3. What kind of latency can I expect ?
For wider coverage, and to avoid tracking, geostationary satellites are "parked" in a fixed position relative to Earth, at 22,300 miles above the equator.
Radio waves travel at the speed of light, or about 186,000 miles per second. So any traffic from you to the satellite has to go 22,300 miles up, through the satellite, and be retransmitted 22,300 miles back down to its destination.
The net effect is that this one-way communication adds about a minimum of 240ms to the round trip time. This is from an ideal position as close to the satellite as possible (probably in the ocean at the equator). And remember, that if you send for a web page both the request and the response have to travel these distances in addition to any ground distance, for a minimum roundtrip of 89,200 miles (480ms). Add to that the terrestrial internet latency, gateways, proxies etc...
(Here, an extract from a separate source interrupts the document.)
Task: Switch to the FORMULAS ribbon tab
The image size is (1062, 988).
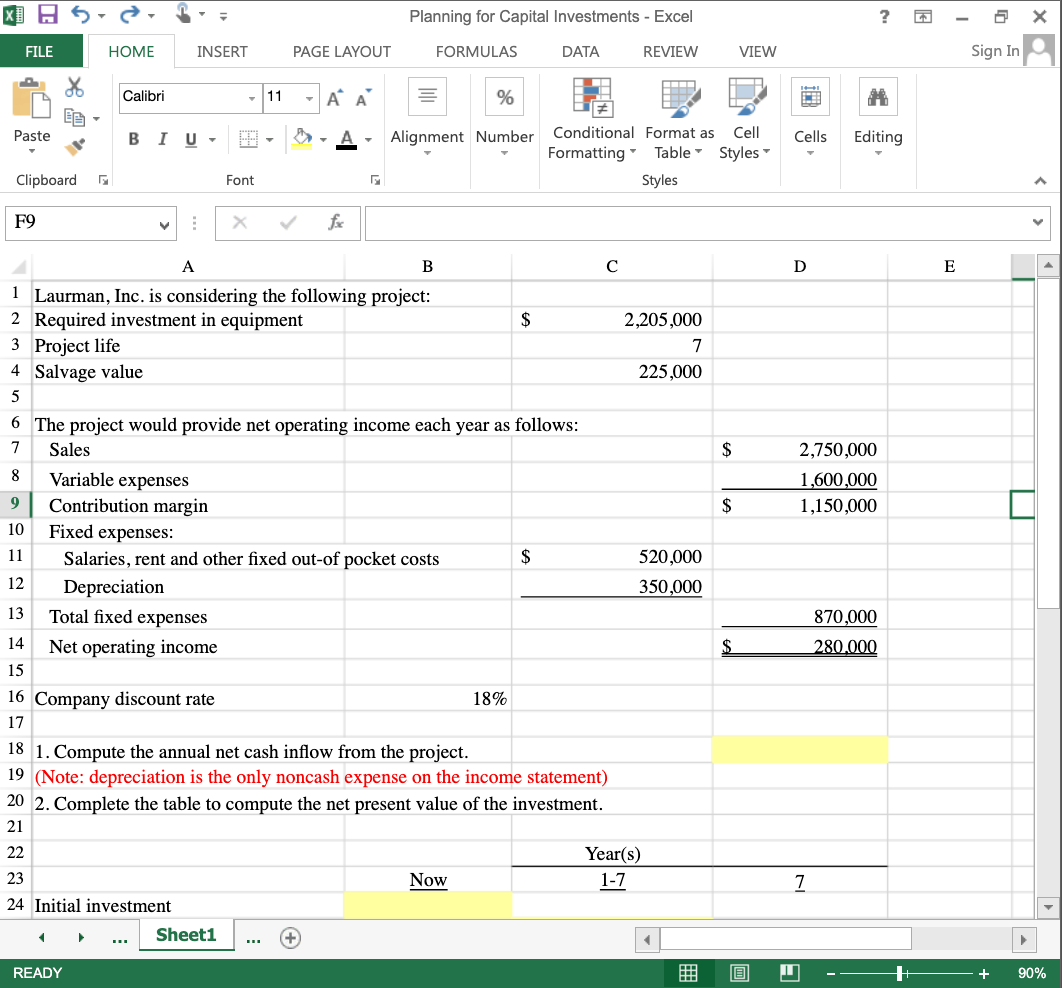Action: pos(476,51)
A more realistic expectation is a response of about 500-1000ms for two-way satellite, and 400-500ms for one-way.
Software and protocols can reduce the effect of latency for certain applications, but they can't change the physics, the latency remains.
Note that newer LEO (Low Earth Orbit) satellite systems, like Space-X Starlink are in much lower orbit, and produce sub-50ms latencies that are directly comparable to ground/undersea networks. Those LEO systems achieve that by orbiting at much lower ~500km altitudes, at distances similar to any ground internet service. The low orbit poses challenges, as much larger constellations of thousands of moving satellites are needed for coverage.